**Instructions to follow**
Using the records below, output the stretch that opens with the line containing "Task: Pin the" and closes with the line containing "Image resolution: width=1282", exactly and including both lines, with nothing more.

**Entries shown**

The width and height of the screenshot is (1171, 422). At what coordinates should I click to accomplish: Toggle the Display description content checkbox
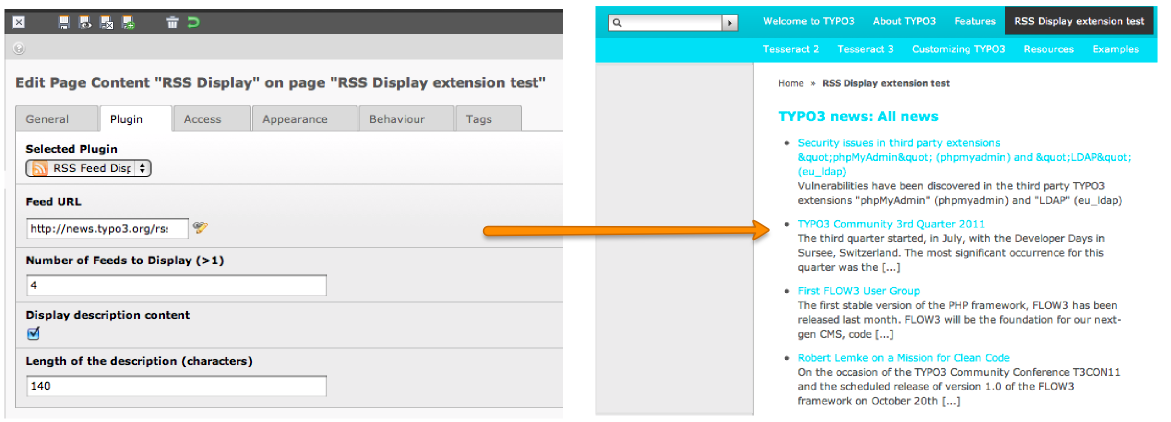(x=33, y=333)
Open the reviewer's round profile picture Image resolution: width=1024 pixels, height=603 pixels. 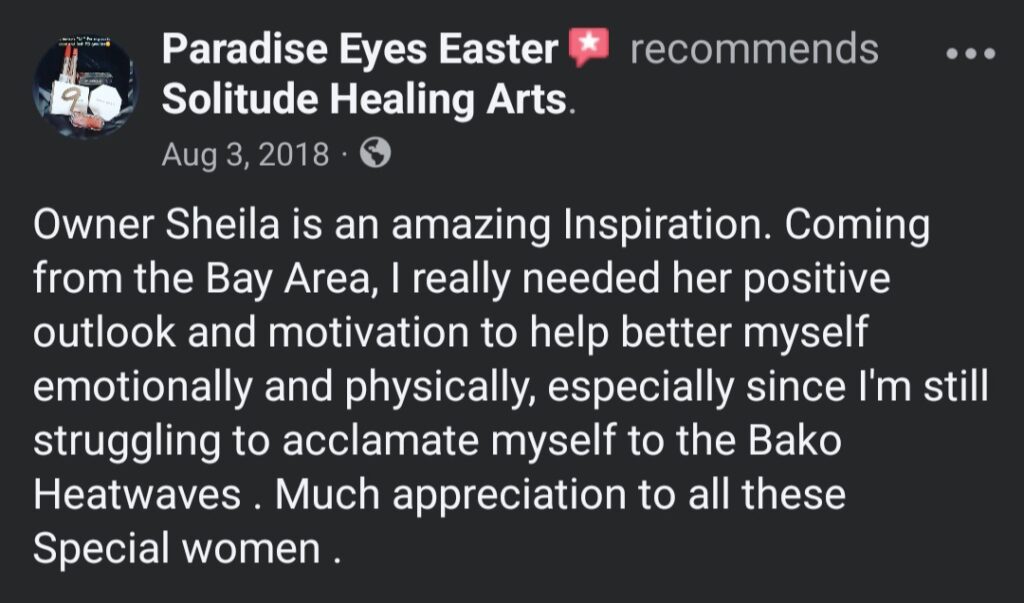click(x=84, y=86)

* * *

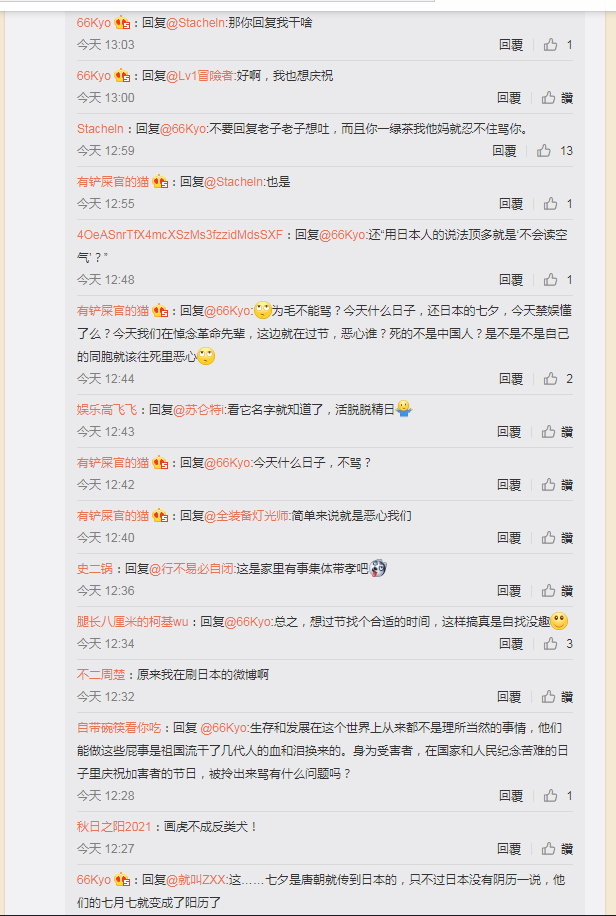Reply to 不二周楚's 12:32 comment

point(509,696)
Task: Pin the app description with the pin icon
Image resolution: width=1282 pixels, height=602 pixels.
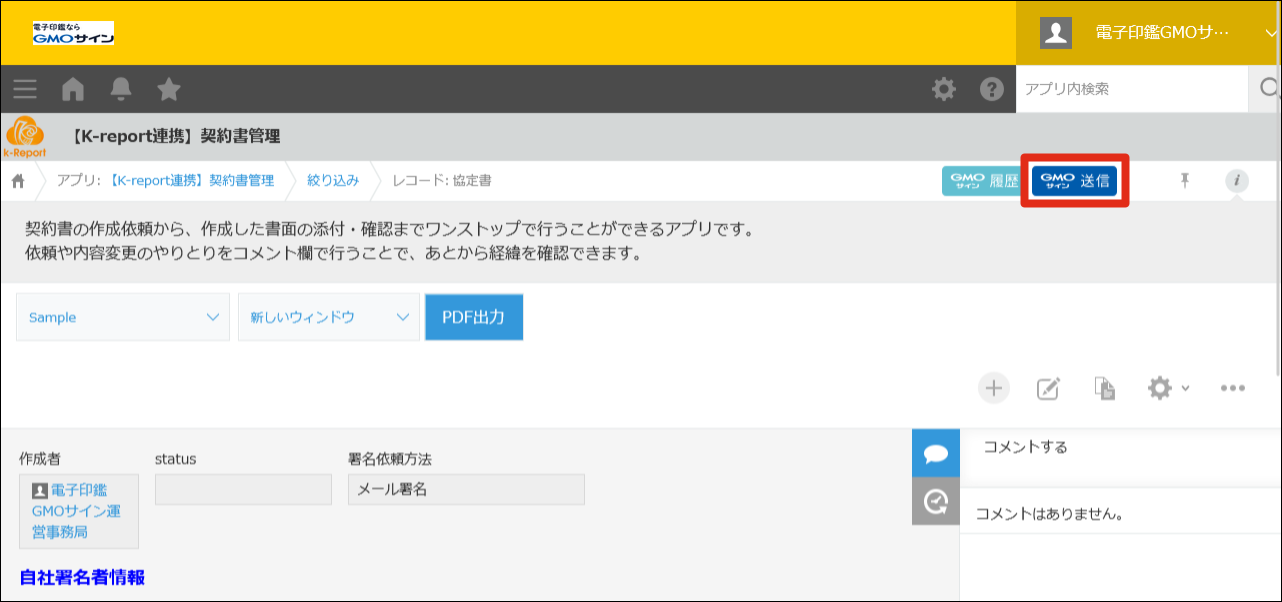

--

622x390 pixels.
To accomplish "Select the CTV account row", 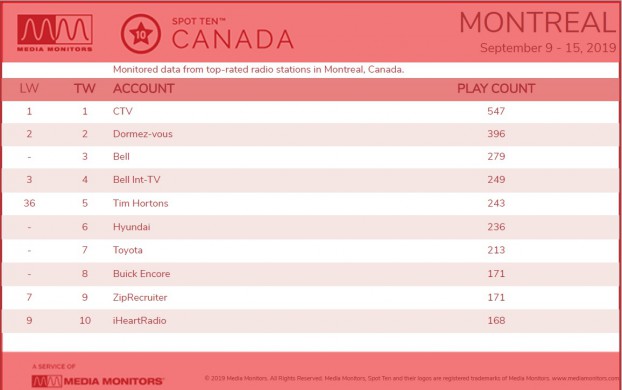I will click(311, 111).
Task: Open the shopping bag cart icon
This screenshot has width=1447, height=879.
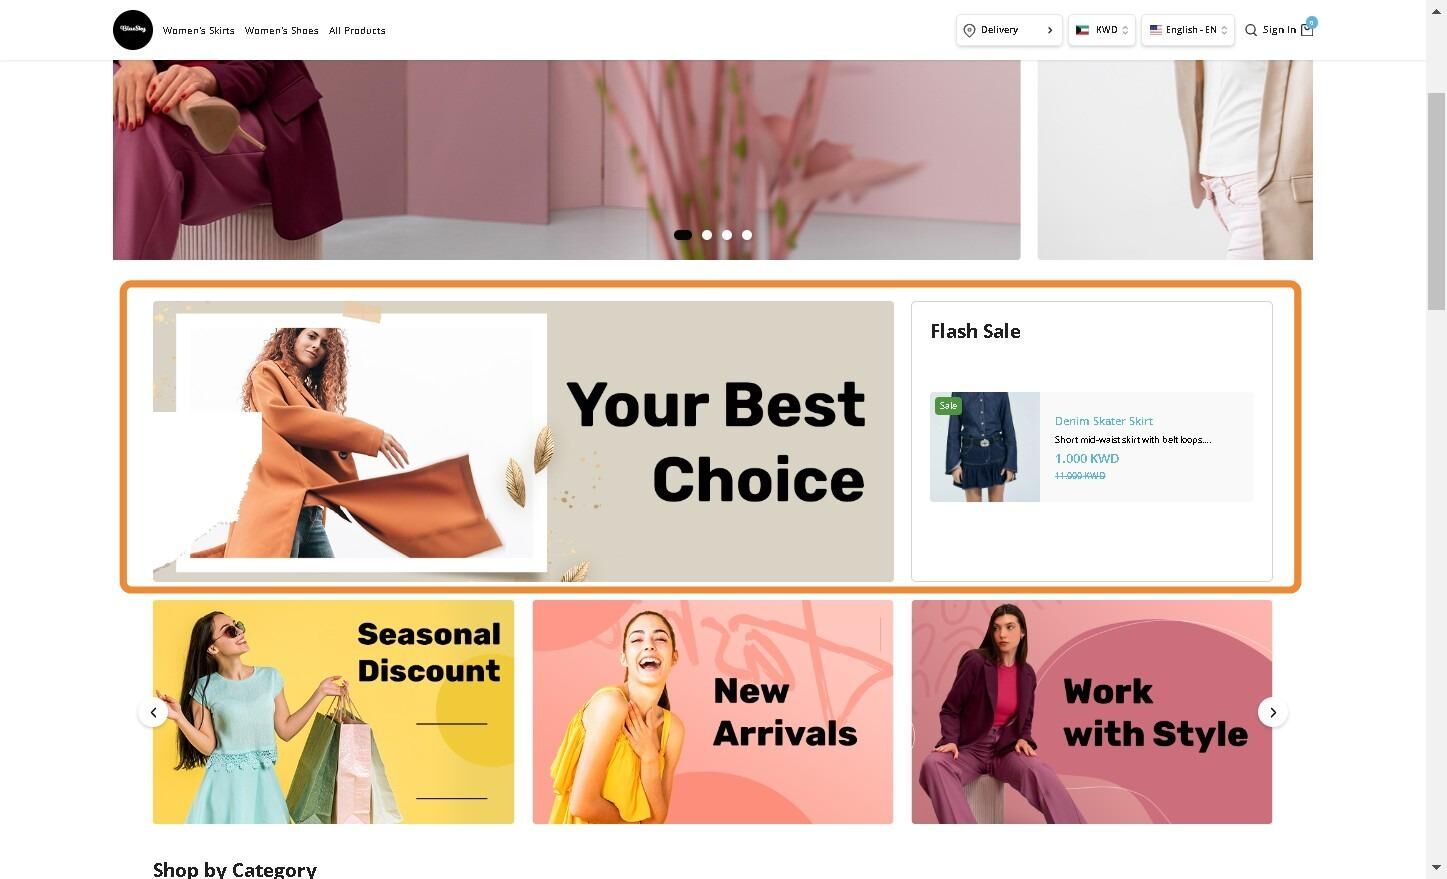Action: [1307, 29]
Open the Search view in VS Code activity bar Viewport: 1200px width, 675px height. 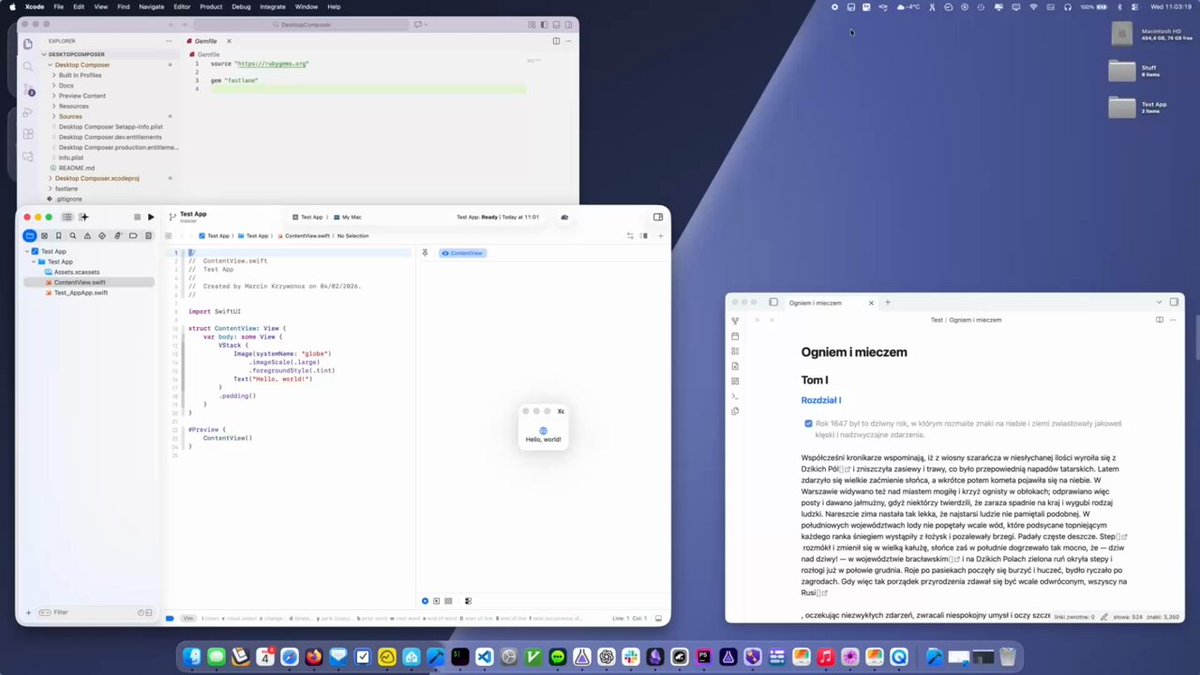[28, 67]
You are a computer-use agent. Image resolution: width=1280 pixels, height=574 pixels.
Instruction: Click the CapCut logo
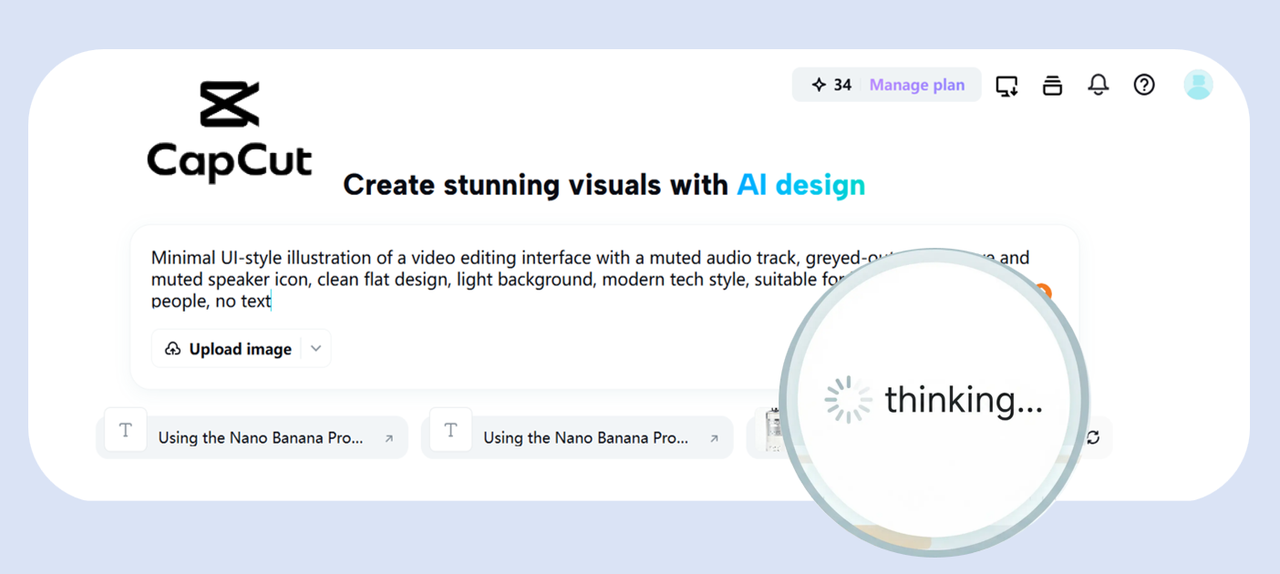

**Solution to this exercise**
Task: Pin the app description with the pin icon
Image resolution: width=1282 pixels, height=602 pixels.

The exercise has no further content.